We’ve all heard of the Cornetto Trilogy; those three fantastic films made by Edgar Wright, Simon Pegg and Nick Frost for the sake of getting free ice cream.
Between Shaun of the Dead, Hot Fuzz, and The World’s End, these movies parodied their respective film genres in wonderfully intelligent and insightful ways. That’s to say nothing of the quality of the movies themselves, whose camerawork and editing gave Edgar Wright’s unique filmmaking style the chance to display its full potential.
It didn’t start here though, and if you were fortunate enough to come across it before, you might recognise these things from a certain sitcom of the late 90’s.
Spaced was a TV series that aired in 1999, written by Simon Pegg and Jessica Stevenson, and directed by Wright. It follows the two writers as a pair of unemployed creatives in London, their struggle to stay above the poverty line and still find fulfillment in life.
With a talented and colourful supporting cast, this series set the expectation for the later films that Pegg and Wright would pen together. Surreal, hilarious, with a surprising capacity for emotional turmoil and an ultimately heartfelt tone, Spaced is a hidden gem bursting with merit and worthy of recognition.
10. Pegg And Frost
The relationship between Simon Pegg and Nick Frost is as iconic as it is adorable.
With a near unique dynamic between two men in modern showbusiness, their mutual affection is a lesson in platonic fulfillment.

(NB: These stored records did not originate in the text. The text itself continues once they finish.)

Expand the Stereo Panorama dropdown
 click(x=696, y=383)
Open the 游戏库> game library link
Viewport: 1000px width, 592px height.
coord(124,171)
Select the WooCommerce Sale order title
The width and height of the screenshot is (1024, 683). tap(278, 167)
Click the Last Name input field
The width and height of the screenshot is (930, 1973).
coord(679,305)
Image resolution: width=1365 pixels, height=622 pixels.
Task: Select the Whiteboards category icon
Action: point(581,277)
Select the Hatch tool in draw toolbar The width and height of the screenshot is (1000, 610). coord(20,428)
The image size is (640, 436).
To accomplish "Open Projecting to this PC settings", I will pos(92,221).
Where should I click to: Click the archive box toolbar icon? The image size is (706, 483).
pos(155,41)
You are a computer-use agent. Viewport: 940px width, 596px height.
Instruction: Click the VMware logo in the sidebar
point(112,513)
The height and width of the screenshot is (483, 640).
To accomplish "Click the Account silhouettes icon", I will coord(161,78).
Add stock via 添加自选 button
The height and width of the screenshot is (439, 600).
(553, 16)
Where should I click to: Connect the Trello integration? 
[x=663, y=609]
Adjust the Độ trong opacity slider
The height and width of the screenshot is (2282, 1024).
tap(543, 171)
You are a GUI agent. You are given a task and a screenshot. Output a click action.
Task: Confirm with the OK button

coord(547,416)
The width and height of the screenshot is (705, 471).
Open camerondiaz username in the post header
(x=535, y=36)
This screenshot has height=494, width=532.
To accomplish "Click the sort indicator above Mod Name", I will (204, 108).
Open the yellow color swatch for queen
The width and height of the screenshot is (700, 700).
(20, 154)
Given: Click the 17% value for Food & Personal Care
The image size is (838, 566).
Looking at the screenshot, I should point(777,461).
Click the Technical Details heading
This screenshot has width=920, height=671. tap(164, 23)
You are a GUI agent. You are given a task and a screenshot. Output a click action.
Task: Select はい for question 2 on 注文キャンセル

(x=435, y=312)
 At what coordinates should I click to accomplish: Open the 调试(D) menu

In Hot Fuzz, Nicholas Angel and Danny Butterman showed us how friends can learn from each other and grow to be better people whilst overcoming tremendous odds. In Shaun of the Dead, Shaun and Ed's friendship was a clear weight that held back personal growth, but through sacrifice and struggle the two of them ultimately got what they wanted most. In World's End, pushing through adversity and pain together helped reconcile long-held grudges, and the two most disparate of people came back together, even if they necessarily shouldn't have.
It all started here though, with the friendship between Tim and Mike displaying an early form of the character interactions we see later in their careers. A close childhood friendship with a dynamic that, though flawed, is nevertheless heartfelt and rooted in care for one another. A lack of fear around physical contact and an abundance of mutual support, even a little jealousy, these two make a heartwarming pair that really do complete each other.